Raw data below:

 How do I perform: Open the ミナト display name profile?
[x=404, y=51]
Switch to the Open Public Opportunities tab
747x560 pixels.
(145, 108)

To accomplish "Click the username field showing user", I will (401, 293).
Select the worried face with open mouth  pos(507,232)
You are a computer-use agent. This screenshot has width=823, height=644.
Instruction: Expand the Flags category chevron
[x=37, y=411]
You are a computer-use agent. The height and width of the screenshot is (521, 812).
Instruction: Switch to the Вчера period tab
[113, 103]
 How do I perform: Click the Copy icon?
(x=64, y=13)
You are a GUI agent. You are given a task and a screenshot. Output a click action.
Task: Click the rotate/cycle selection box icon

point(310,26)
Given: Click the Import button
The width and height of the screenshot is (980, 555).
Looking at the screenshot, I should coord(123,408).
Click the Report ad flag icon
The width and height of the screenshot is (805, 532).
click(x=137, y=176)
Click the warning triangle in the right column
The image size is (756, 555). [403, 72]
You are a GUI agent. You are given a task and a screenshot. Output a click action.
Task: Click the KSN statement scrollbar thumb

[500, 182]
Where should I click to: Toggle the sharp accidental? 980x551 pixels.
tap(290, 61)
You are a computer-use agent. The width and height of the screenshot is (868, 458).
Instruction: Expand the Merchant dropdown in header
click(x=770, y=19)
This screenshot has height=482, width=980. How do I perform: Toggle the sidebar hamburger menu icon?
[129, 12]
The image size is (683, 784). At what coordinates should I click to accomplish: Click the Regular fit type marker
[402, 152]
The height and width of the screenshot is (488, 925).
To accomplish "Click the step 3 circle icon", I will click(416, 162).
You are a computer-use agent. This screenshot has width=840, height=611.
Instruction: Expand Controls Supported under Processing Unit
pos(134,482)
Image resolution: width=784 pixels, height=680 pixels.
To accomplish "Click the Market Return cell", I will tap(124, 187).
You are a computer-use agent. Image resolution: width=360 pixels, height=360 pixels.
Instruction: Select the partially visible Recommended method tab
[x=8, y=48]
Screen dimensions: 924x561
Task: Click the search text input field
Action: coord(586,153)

End of Raw data.

§ **Exercise directions**: A count is all that should be returned: the number of lines in these records containing the string "resolution".

§ **Reply to the task**: 2